CHAPTER XXXII.

Othmar, faithful to his word, remained at the château of Amyôt throughout the spring and summer months, indifferent to the laughter of the world, if it did laugh. He divined very accurately that one person at least laughed and made many a satiric sketch to her friends of himself filant le parfait amour, and gathering wood violets, wood anemones, wood strawberries, beneath the shadows of his Valois trees in glades which had been old when the original of Jean Goujon’s Diane Chasseresse had been young.

Amyôt seemed to him to suit the youth, the grace, and the gravity of Yseulte better than any babble of the great world;—Amyôt, which was like a stately illuminated chronicle of kingly and knightly history, which was as silent as the grave of a king in a crypt, and which was shut out from the fret of mankind by the screen of its Merovingian forests.

He was scarcely conscious that he lingered in this seclusion from an unacknowledged unwillingness to go where he would see and hear of another woman; he persuaded himself that he chose to stay on in the provinces partially because the tumult of the world was always vulgar, noisy, and offensive to him, chiefly because nowhere else in the world so surely as in one of his own country houses could he be certain not to meet the woman who had wounded him mortally, yet whom he loved far more than he hated her.

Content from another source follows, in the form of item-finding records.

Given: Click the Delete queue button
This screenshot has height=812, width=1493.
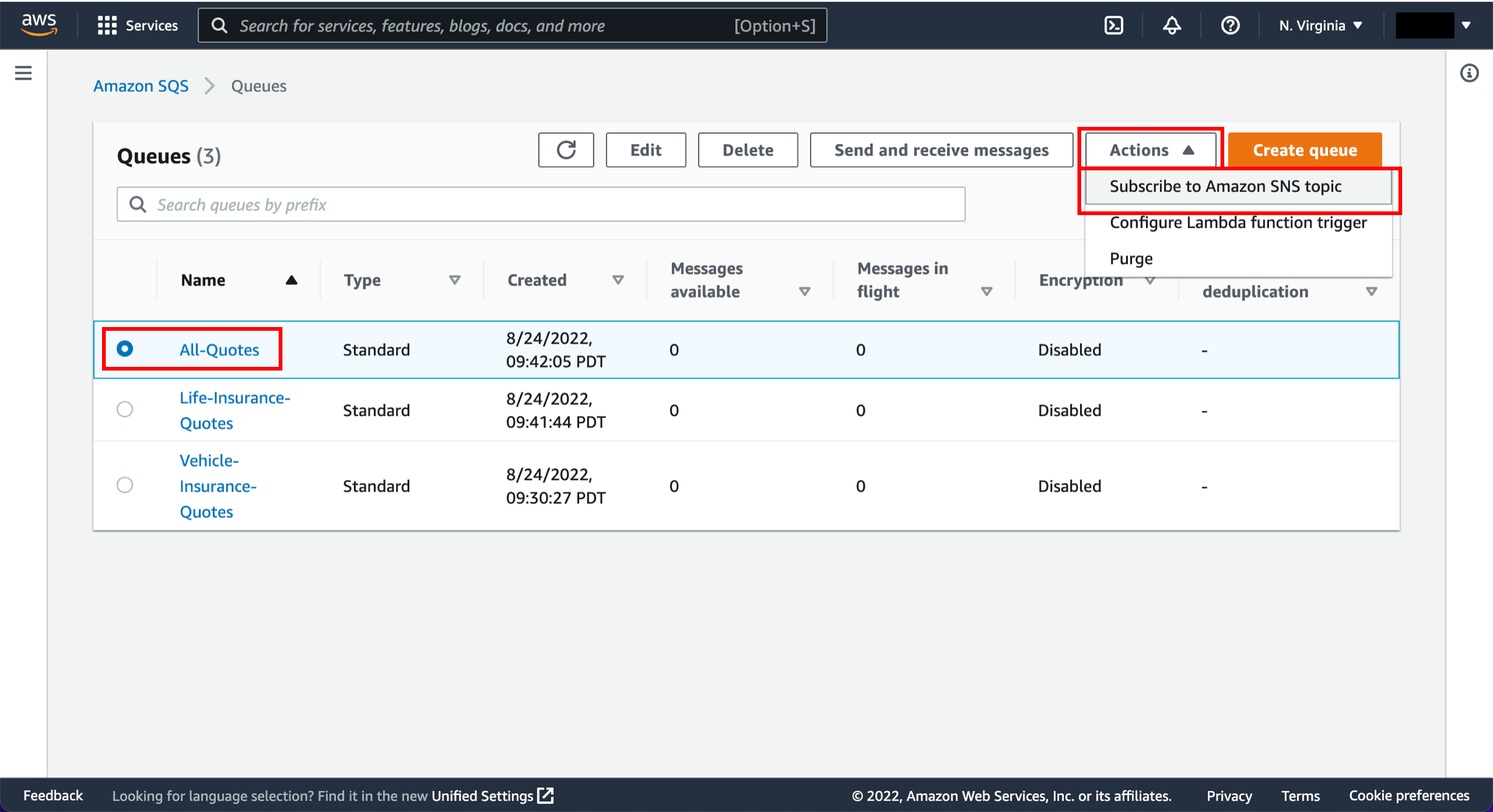Looking at the screenshot, I should [x=747, y=149].
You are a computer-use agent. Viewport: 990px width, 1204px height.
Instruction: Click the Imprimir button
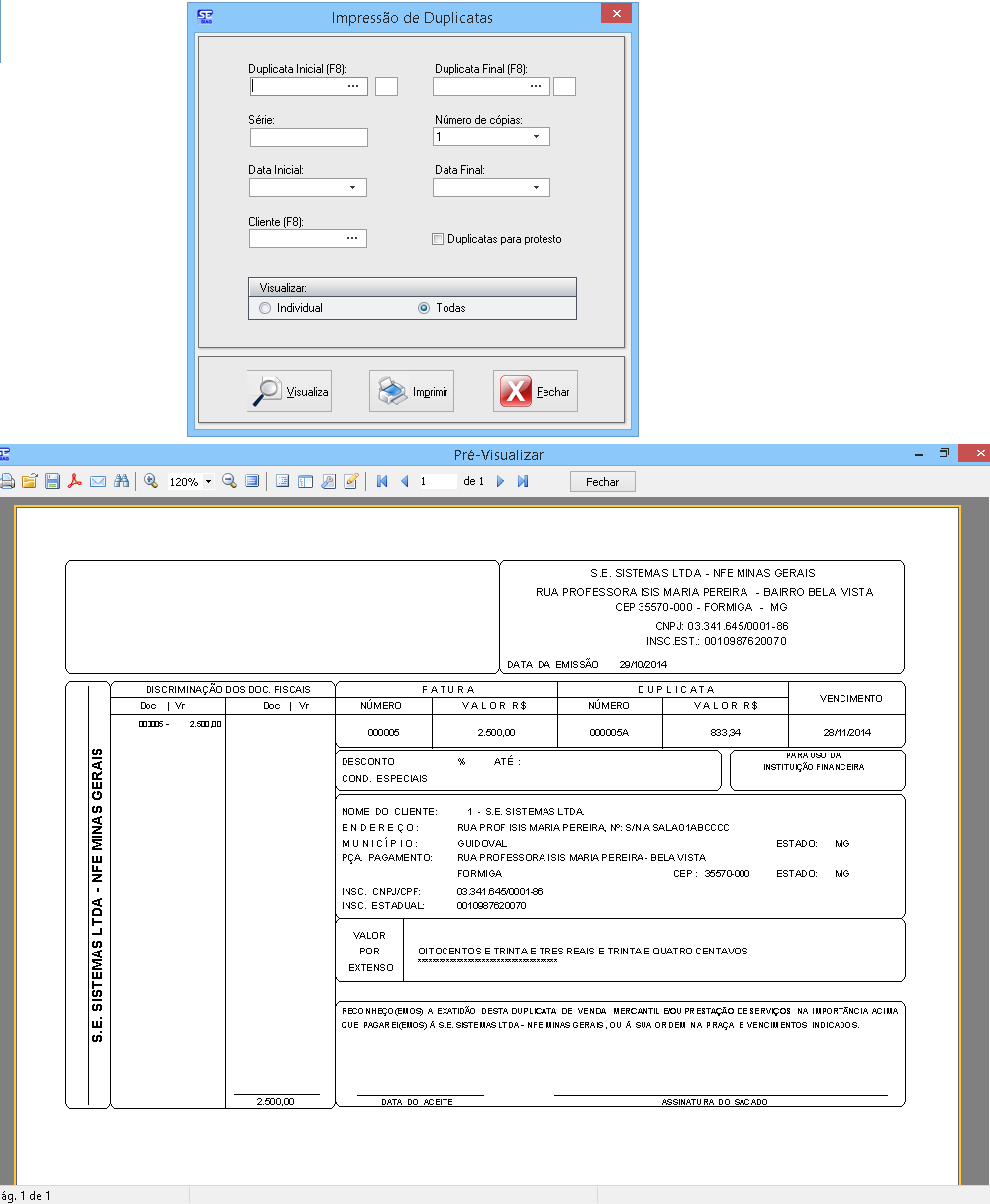point(412,392)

‘It is absolutely necessary that you should be seen in Paris, and that you should receive there; it is absolutely necessary that you should sustain your position in the world,’ said Friederich Othmar, with much emphasis as he sat at noon one day on the great terrace of Amyôt. Othmar laughed a little, and shrugged his shoulders.

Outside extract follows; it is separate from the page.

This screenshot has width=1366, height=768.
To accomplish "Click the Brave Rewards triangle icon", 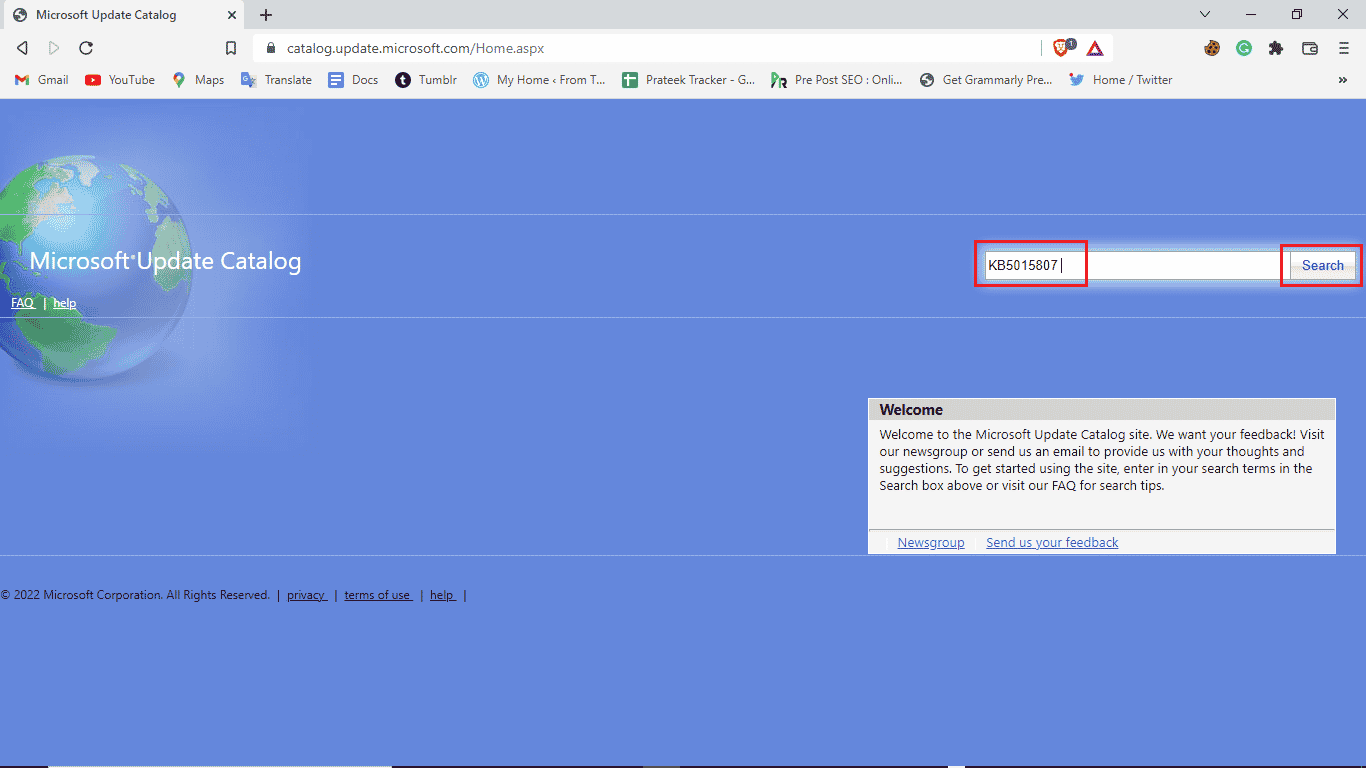I will click(1095, 48).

‘Amyôt is magnificently kept up—that I admit,’ continued the elder man. ‘It is a place that it is well to have, to spend six weeks of the autumn in, to entertain princes at; it is quite royal, and was one of the best purchases that my father ever made. But to bury yourself here!—when the Kaiser comes to Paris, to whom you owe by tradition every courtesy——’

‘The Othmars were never received at the Court of Vienna.’

The Baron made an impatient gesture.